Trump, GOP rivals fight on – but politely – in late debate
MIAMI – Abandoning the nasty insults of past debates, Donald Trump and his Republican rivals turned Thursday’s presidential face-off into a civil and detailed discussion of Social Security, Islam and trade that left Trump to shake his head and declare at the midpoint: “I can’t believe how civil it’s been up here.”
The candidates found plenty of areas of common ground, but also plenty of differences. But when they differed, they often laid out their differences in even tones and without vitriol.
In a lengthy discussion of the threat posed by radicalized Muslims, Trump refused to back away from his recent statement that “Islam hates the West.”
Asked if he meant all Muslims, Trump said: “I mean a lot of them” and he wouldn’t be “politically correct” by avoiding such statements.
Marco Rubio had a pointed comeback: “I’m not interested in being politically correct. I’m interested in being correct.”

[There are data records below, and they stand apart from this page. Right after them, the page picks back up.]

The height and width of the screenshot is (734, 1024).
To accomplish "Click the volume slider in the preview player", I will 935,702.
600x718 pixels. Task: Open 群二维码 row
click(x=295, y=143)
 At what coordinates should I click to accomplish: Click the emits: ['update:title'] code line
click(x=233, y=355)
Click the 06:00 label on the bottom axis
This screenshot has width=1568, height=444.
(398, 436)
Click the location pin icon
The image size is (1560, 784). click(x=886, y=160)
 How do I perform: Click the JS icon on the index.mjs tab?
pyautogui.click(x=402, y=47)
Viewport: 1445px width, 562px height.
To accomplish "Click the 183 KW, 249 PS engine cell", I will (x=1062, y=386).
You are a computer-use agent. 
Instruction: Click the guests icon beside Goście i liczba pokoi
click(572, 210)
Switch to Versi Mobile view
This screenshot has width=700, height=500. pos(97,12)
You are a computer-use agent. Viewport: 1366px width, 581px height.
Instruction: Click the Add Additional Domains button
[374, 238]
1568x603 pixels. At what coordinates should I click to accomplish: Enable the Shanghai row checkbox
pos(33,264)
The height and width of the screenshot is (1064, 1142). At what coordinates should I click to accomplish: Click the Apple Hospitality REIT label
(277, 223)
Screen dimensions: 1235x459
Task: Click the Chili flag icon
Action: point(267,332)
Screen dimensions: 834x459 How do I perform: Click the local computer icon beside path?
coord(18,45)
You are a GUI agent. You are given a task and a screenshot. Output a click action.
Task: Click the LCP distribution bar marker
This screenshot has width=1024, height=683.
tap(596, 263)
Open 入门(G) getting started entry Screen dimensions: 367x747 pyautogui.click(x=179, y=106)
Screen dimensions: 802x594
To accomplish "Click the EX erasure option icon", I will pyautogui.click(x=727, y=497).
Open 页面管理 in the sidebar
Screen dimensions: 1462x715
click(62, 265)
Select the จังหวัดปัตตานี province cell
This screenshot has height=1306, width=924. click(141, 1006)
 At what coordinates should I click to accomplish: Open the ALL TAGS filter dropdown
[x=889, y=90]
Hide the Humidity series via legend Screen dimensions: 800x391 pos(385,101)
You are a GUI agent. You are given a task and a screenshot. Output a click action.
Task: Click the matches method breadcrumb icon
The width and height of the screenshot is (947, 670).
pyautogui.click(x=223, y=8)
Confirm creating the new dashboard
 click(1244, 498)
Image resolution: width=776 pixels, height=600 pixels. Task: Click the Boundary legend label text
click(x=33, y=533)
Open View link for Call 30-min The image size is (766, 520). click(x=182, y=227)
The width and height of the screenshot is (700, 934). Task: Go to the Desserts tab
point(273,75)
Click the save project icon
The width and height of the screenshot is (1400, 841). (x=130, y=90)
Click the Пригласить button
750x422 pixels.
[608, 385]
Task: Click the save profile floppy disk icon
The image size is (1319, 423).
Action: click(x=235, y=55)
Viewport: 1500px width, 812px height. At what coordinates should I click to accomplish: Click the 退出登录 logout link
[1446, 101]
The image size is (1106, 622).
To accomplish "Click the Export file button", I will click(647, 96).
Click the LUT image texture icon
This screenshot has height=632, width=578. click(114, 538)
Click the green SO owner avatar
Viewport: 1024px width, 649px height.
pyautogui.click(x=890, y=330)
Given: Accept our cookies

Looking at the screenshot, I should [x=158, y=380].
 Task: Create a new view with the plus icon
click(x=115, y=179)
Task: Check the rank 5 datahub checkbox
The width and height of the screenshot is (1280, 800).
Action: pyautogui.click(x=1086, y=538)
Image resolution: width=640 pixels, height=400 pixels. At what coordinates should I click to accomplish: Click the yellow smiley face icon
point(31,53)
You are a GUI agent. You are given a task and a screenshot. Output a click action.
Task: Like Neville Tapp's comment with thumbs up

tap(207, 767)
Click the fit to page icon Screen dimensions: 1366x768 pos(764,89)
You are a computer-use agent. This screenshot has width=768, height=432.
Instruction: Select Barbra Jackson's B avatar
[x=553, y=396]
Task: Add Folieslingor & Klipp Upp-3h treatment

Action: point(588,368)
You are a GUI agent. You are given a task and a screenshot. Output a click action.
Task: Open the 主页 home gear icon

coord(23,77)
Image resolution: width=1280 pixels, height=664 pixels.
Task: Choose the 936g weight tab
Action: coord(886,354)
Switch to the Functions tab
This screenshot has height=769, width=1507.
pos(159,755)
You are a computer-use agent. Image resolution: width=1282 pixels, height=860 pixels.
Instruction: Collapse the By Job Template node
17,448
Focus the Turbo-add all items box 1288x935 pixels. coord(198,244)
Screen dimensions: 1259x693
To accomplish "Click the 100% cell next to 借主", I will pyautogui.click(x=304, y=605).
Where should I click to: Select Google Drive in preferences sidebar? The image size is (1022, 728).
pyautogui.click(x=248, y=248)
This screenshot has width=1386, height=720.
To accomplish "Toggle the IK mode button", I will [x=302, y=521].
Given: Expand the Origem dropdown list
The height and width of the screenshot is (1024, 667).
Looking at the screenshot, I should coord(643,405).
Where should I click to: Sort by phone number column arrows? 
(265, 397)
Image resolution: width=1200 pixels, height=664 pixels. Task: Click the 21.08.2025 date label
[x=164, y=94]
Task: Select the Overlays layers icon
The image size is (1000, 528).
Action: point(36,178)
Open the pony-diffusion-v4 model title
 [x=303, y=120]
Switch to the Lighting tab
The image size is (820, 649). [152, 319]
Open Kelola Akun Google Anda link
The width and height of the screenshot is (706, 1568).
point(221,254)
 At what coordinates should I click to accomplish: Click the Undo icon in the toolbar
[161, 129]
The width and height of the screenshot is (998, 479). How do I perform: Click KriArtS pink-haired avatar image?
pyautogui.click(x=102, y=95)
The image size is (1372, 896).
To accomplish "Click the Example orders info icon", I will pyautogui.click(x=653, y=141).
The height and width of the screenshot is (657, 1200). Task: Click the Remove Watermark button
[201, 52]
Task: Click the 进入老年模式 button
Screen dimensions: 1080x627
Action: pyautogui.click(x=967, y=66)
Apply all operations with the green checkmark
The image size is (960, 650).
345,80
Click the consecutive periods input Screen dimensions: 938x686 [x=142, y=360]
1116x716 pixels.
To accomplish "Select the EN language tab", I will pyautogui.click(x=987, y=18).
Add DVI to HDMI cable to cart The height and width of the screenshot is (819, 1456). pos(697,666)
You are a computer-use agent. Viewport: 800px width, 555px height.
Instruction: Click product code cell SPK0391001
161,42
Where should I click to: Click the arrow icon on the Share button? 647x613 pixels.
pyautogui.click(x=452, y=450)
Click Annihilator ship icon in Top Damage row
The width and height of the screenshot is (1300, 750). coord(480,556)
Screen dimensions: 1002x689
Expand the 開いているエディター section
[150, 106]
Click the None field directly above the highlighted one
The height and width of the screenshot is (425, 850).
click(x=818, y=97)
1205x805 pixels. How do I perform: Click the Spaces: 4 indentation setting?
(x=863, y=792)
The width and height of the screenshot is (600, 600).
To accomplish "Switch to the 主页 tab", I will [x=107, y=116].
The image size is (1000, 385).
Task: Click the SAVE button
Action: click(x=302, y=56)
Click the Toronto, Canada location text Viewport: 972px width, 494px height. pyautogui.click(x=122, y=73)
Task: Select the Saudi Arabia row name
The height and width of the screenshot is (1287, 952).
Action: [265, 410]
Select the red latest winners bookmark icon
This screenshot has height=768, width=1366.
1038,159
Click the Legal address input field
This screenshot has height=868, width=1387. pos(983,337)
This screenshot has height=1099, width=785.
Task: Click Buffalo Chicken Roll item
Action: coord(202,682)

The Florida senator noted the Muslims in the U.S. military and buried in Arlington National Cemetery and said the only way to solve the problem of violent extremists is to work with people in the Muslim faith who are not radicals.
Ted Cruz bundled together his criticisms of Trump for what he called simplistic solutions on trade and on Islamic terrorists, saying, “The answer is not to simply yell, ‘China: bad, Muslim: bad.’”
Trump, though, clearly was intent on projecting a less bombastic – and more presidential – image.
“We’re all in this together,” he said early on, sounding more like a conciliator than a provocateur as he strives to unify the party behind his candidacy. “We’re going to come up with solutions. We’re going to find the answer to things.”
It wasn’t all sweetness and light.
Cruz, eager to cement his position as the party’s last best alternative to Trump, had a string of criticisms of the GOP front-runner, saying flatly at one point: “His solutions don’t work.”
In a meaty discussion of Social Security, Cruz and Rubio both said they’d gradually raise the retirement age for younger workers to help stabilize the system and stave off financial disaster for the system.
Trump, in contrast, said he’d do “everything within my power not to touch Social Security, to leave it the way it is.”
On that issue, the GOP front-runner couldn’t resist taking a dig at the Democrats, saying he’d been watching them intensely on such issues – “even though it’s a very, very boring thing to watch” – and that they weren’t doing anything on Social Security.
Cruz said the system was “careening toward insolvency” and it would be irresponsible not to address that. Rubio said Trump’s plan to save the system by reducing wouldn’t work. Eliminating all fraud and waste “is not enough,” he said. “The numbers don’t add up.”
Each of the candidates had an urgent mission as the GOP debate gave them a last chance to put their case to a televised audience of millions before voters in Florida and four other states dish out delegates next Tuesday. Those elections will go a long way toward determining the outcome of the primary season.
Cruz was seeking to make it a two-man race with Trump. Rubio was out to save his flagging candidacy by energizing voters in his home state of Florida. John Kasich was hoping his above-the-fray strategy would finally pay off.
Trump, for his part, was itching to give his front-runner’s campaign a big push toward the nomination by dominating his rivals.
President Barack Obama, offering political commentary from the sidelines, said earlier in the day the party was going through a “Republican crackup” that had taken on the tone of a “circus.” He blamed the GOP itself for fostering the idea “that cooperation or compromise somehow is a betrayal.”
Florida is the biggest prize of Tuesday’s five-state round of voting, and all 99 of the state’s delegates will go to the winner.
Retired neurosurgeon Ben Carson is expected to endorse Trump at a news conference Friday morning, according to two people with knowledge of the upcoming endorsement who spoke anonymously because it’s not been made public yet.
One of the people said Carson was torn between Trump and Cruz, but opted to support Trump because of a rumor circulated ahead of the Iowa caucuses by the Cruz campaign that Carson had dropped out of the race.
In the race for delegates, Trump has 458, Cruz 359, Rubio 151 and Kasich 54. It takes 1,237 to win the Republican nomination for president.